> [WRITTEN EXERCISE A] List every line of the records below that contains the word "left".

> [GIVEN PASSAGE]
# 1st yote called in



## aschmidt (Aug 11, 2012)

Sent from my iPhone using Ohub Campfire


----------



## Firefighter (Feb 14, 2007)

Awesome! Details?


----------



## roo (Mar 30, 2011)

Congrats! What's the story. 


Sent from my iPhone using Ohub Campfire


----------



## tsb3 (Dec 31, 2013)

Congrats on your first!!


----------



## M.Schmitz87 (Mar 12, 2013)

Sweet deal. Beautiful animal. Congratulations. Cant wait to hear the story!


----------



## aschmidt (Aug 11, 2012)

Called in on a knight & hale rabbit distress. Came in at about 10 minute mark, first into the opening at the top of the pic and moved into the cedars at the bottom of the hill and sat down. The hornady 55grain vmax did the rest. If you zoom in you can see my foot prints at the bottom, that's where she sat down. What a rush.


Sent from my iPhone using Ohub Campfire


----------



## Filthyoter (Sep 18, 2014)

Time of day?


----------



## aschmidt (Aug 11, 2012)

Little after 10am


Sent from my iPhone using Ohub Campfire


----------



## varminthunter (Dec 19, 2005)

Awesome glad to see some daytime success! been wondering vocals or distress for daytime hunts. nice job!


----------



## aschmidt (Aug 11, 2012)

Yeah but I realize I was lucky the wind was coming out of the Southwest I was facing west southwest and she came right to me from the Southwest. This is a young female and I know that I got lucky. I just capitalized on her inexperience


Sent from my iPhone using Ohub Campfire


----------



## brushbuster (Nov 9, 2009)

> [WRITTEN EXERCISE B] Write what comes next in the forum thread about calling in a first coyote, picking up from its last line above.

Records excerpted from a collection
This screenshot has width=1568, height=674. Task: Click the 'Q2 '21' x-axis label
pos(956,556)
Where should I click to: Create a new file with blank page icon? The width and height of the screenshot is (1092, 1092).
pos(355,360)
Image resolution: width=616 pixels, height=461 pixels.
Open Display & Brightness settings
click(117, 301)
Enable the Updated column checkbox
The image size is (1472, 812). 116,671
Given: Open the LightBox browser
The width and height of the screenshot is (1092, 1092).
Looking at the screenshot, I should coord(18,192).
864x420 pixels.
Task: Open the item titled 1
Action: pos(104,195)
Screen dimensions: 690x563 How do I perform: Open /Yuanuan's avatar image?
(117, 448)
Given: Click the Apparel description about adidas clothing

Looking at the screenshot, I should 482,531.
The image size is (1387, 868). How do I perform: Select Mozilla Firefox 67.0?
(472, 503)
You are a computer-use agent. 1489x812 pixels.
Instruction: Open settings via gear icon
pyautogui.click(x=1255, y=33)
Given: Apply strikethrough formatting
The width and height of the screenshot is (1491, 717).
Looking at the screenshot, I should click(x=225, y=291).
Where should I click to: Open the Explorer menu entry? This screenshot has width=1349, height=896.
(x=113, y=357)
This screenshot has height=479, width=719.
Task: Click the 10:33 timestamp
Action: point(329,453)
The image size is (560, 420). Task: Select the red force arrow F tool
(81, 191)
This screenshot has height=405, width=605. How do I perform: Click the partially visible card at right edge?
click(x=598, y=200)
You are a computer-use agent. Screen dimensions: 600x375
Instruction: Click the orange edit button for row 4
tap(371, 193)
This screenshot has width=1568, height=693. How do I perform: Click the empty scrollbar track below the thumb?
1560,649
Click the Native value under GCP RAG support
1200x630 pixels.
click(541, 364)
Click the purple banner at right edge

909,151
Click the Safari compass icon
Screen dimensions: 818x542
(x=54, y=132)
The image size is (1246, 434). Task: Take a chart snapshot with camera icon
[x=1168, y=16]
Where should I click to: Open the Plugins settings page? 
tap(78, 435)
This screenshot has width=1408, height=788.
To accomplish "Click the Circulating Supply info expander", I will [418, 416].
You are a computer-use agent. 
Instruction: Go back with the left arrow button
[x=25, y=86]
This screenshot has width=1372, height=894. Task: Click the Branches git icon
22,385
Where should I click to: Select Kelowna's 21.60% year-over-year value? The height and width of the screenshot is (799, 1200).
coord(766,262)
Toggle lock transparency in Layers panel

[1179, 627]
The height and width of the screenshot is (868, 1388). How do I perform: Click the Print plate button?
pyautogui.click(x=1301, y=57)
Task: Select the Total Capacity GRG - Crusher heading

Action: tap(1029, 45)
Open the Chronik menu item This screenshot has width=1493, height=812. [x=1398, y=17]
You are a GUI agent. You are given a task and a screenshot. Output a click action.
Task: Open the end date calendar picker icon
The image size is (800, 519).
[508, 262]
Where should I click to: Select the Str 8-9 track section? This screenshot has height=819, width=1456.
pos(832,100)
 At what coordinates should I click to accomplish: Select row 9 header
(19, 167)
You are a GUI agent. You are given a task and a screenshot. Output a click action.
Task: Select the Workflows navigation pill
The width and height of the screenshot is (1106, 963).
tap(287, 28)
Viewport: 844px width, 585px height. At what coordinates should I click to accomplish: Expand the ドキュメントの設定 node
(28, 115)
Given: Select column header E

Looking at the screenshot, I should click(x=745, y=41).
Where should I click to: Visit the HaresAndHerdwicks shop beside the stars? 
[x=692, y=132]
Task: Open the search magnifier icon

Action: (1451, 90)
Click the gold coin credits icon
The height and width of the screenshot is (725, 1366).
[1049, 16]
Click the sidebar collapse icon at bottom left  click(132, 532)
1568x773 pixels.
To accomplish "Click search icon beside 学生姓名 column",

> [WRITTEN ANSWER A]
Instruction: Go back with the left arrow button
Click the sidebar collapse icon at bottom left  click(132, 532)

> [WRITTEN ANSWER B]
Awesome job man! Nice looking dawg.


----------



## Copper15 (Oct 17, 2012)

aschmidt said:


> Yeah but I realize I was lucky the wind was coming out of the Southwest I was facing west southwest and she came right to me from the Southwest. This is a young female and I know that I got lucky. I just capitalized on her inexperience
> 
> 
> Sent from my iPhone using Ohub Campfire


Congrats! Sometimes that's all it takes is a little luck and being in the right spot at the right time.


----------



## malainse (Sep 2, 2002)

Oh no, now you are hooked.  Congrats !!!!!


----------



## aschmidt (Aug 11, 2012)

Thanks guys


Sent from my iPhone using Ohub Campfire


----------



## Sprytle (Jan 8, 2005)

Very Nice!! Congrats!!


----------



## kingfishcam (Jul 16, 2002)

Nice job on your first yote!


----------



## aschmidt (Aug 11, 2012)

Thanks



Sent from my iPhone using Ohub Campfire


----------



## old graybeard (Jan 19, 2006)

Congrats!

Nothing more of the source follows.